* _Problem details_: Below are lines of data; restate word for word those running from the line containing "Given: Open 统计报表 statistics reports" to the line containing "Where should I click to: Click the Add", inclusive, and no others.

* _Data supplied_:
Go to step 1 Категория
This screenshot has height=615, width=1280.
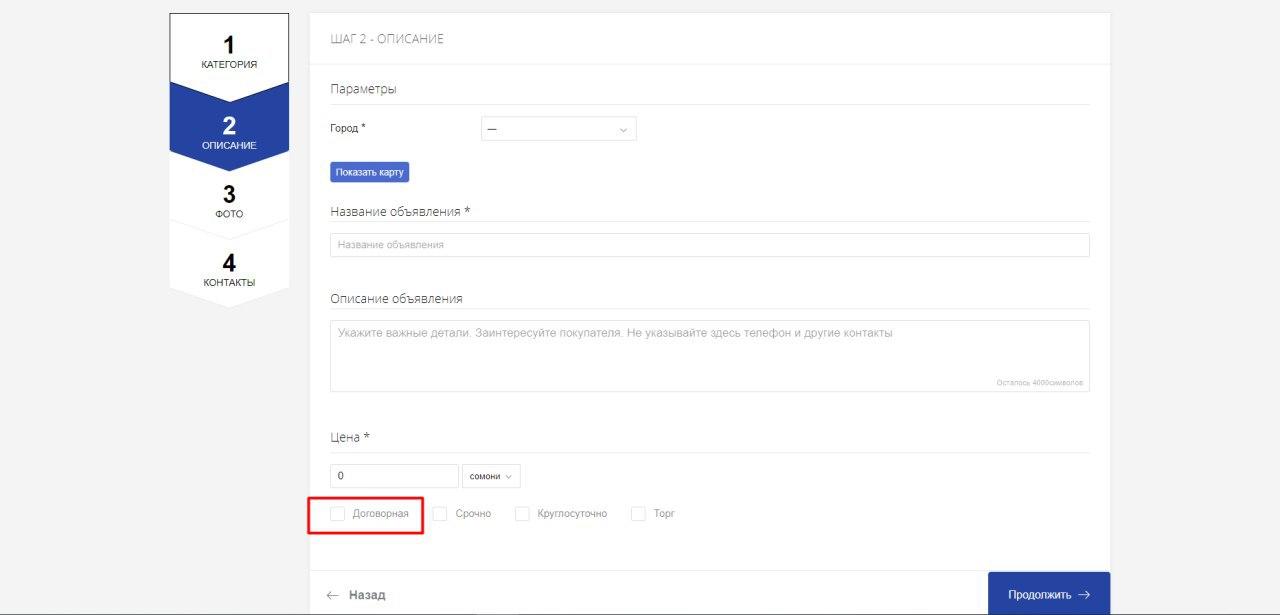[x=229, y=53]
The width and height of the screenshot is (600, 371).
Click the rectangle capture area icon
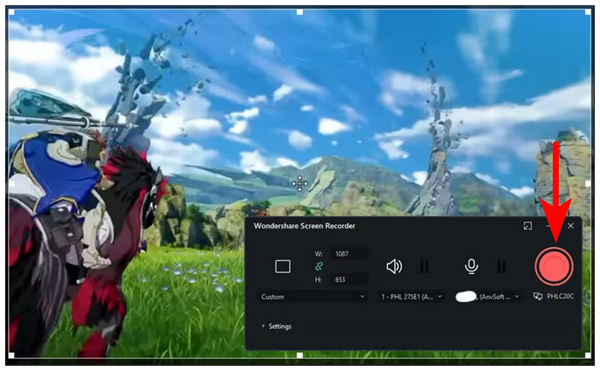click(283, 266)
--
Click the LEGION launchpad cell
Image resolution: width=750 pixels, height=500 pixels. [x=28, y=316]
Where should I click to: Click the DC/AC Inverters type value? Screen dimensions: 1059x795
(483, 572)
---
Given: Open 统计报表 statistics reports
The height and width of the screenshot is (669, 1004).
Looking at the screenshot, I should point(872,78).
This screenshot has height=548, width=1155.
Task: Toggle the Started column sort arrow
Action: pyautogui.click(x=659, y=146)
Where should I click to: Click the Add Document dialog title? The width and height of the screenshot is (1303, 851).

* _Output_:
Given: Open 统计报表 statistics reports
The height and width of the screenshot is (669, 1004).
Looking at the screenshot, I should point(872,78).
This screenshot has height=548, width=1155.
Task: Toggle the Started column sort arrow
Action: pyautogui.click(x=659, y=146)
Where should I click to: Click the Add Document dialog title? The width and height of the screenshot is (1303, 851).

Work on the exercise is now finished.